Rashmi Kohli, Director of Sparrow Interactive said, “Technology which was used only for backward integration now has taken a front seat in forward facilitating the brands. Real estate brands globally want to create memorable experiences for their prospect so that in this cloud of offerings they are able to stand out.”
Consultancy firm Anarock says globally, conversion rates have risen to 40 percent -- and much of this surge can be attributed directly to the use of new-age tech as selling tools. Of course, this also means a jump in sales and revenues.
Mandhir Vinaik, AVP of Residential Sales at Anarock said, “Earlier, they would take six months to buy a property by understanding things but with technology in place, that duration of buying cycle has reduced because you have a lot of clarity, and that is even happening at the local sites.”

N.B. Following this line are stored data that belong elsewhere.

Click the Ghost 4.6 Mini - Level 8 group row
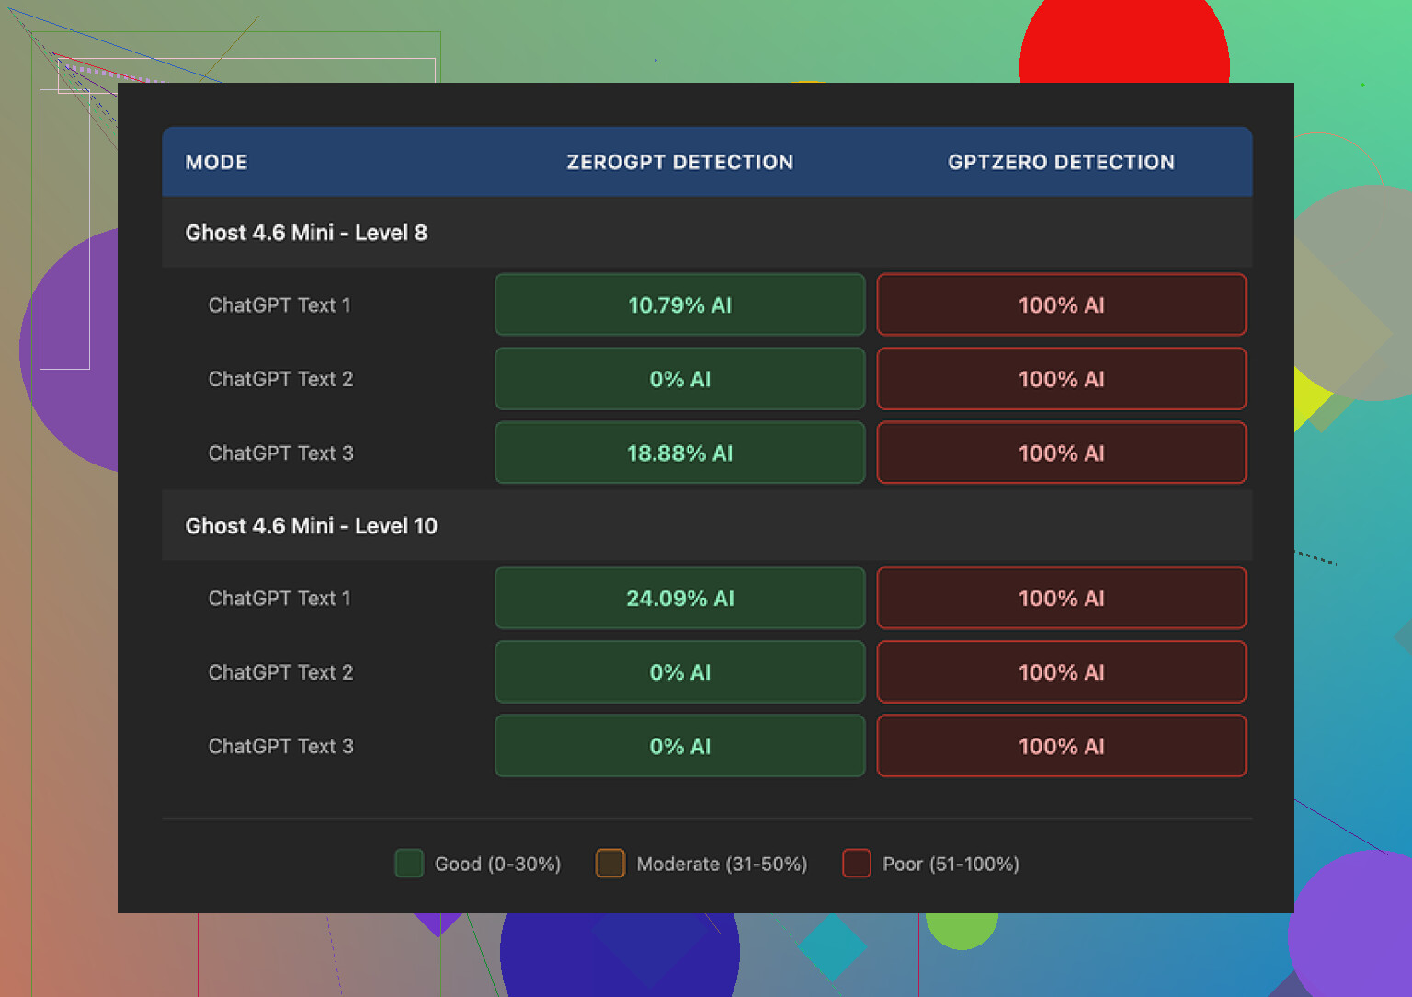Viewport: 1412px width, 997px height. pos(306,233)
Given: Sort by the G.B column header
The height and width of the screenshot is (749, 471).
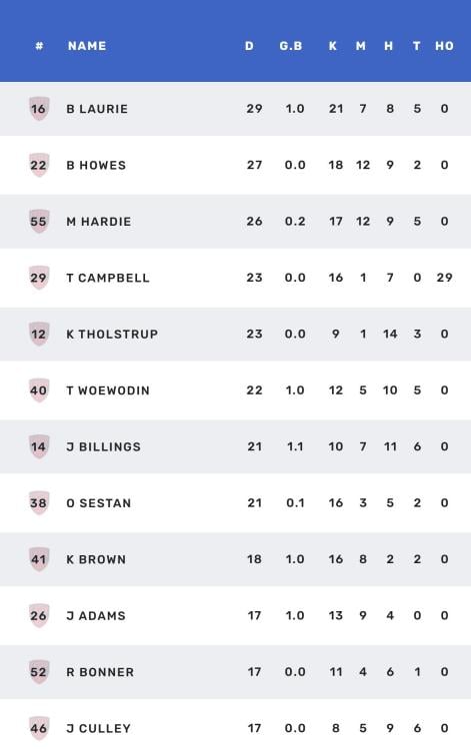Looking at the screenshot, I should [x=291, y=46].
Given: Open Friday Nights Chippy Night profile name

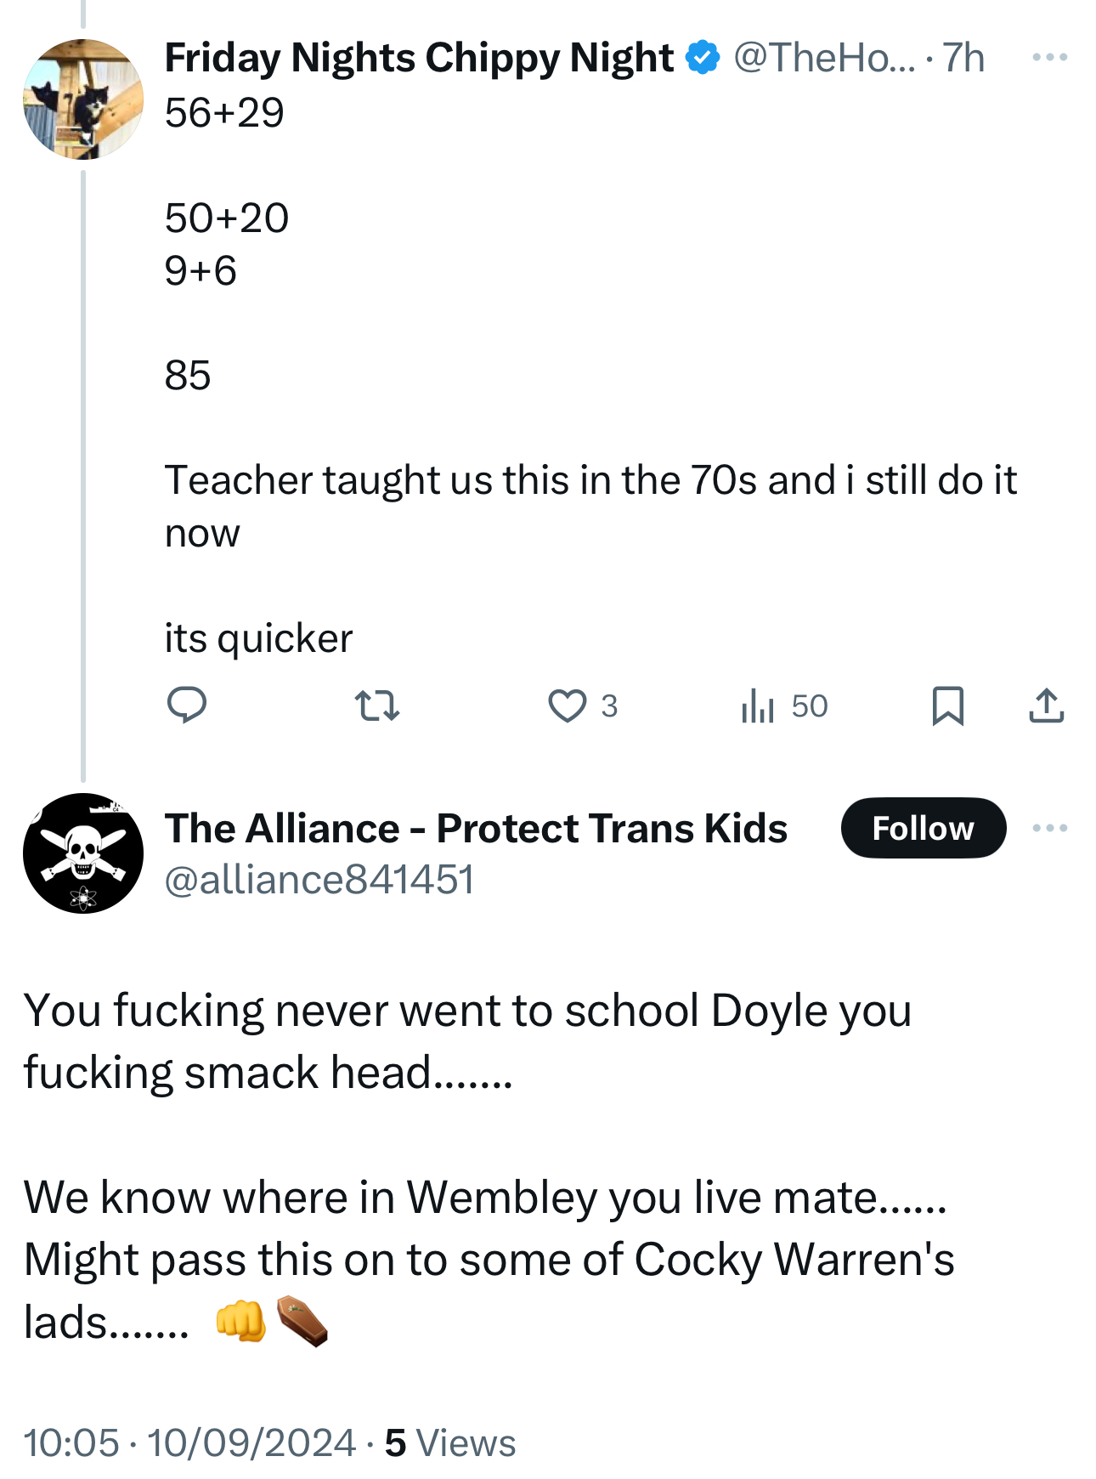Looking at the screenshot, I should [x=419, y=58].
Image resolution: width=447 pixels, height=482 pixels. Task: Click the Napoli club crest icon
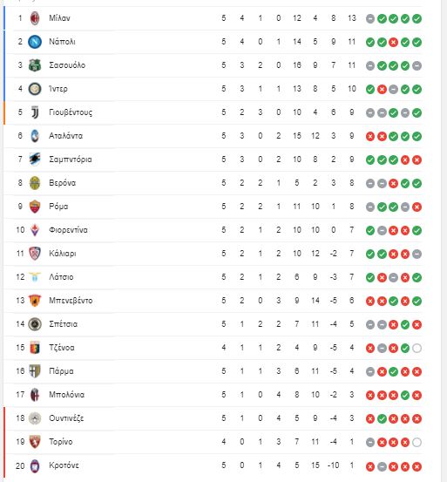[x=35, y=42]
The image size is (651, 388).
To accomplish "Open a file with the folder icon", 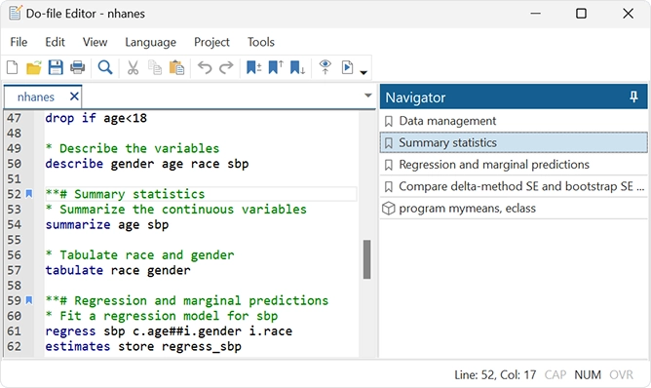I will (34, 67).
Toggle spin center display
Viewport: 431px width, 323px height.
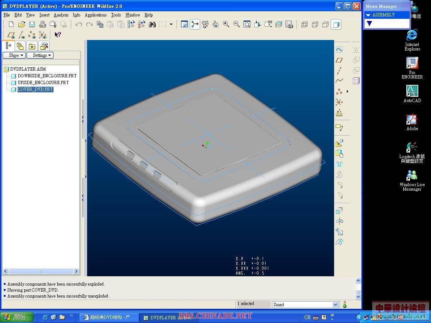195,25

It also gives the builder a cost advantage in the long term, even if the technology is costly to begin with.
“The buyer can experience the entire sample house without actually being constructed by the developer. So that that saves on the money, time and resources,” Vinaik added.
It's not just high-end luxury projects that are adopting such technology. Anarock says that mid-range and affordable housing projects account for 56 percent of new launches in the third quarter of 2022 -- and a lot of the buyers are millennial’s with whom such technology resonates. But experts say that technology is constantly evolving... and expensive. So adoption has been relatively slow.
Hemanth Velury, CEO of VirtSpaces said, “What we have seen specific to India is, real estate is a family owned business, it is the second or third generation that has gone abroad, and these are the people pushing efficiencies everywhere. Not just back office or financial efficiencies but sales efficiency as well, so that is where virtual reality really helps. I have been pleasantly surprised that tier II cities are actually more acceptable to trying out technologies than tier I cities.”
This new trend has opened up a whole new market for startups in India.
Technology, for real estate developers, is no longer about hiring a website developer. It's now about immersive experiences and holograms -- stuff that lets a potential buyer walk around in a home that's still under construction miles away, and play around with the interiors to get a real feel for the space.
This has created a whole new high-growth sector... and while the startup ecosystem in India has been complaining of a funding winter, proptech enterprises have seen private investment jump 55 percent between 2009 and 2021.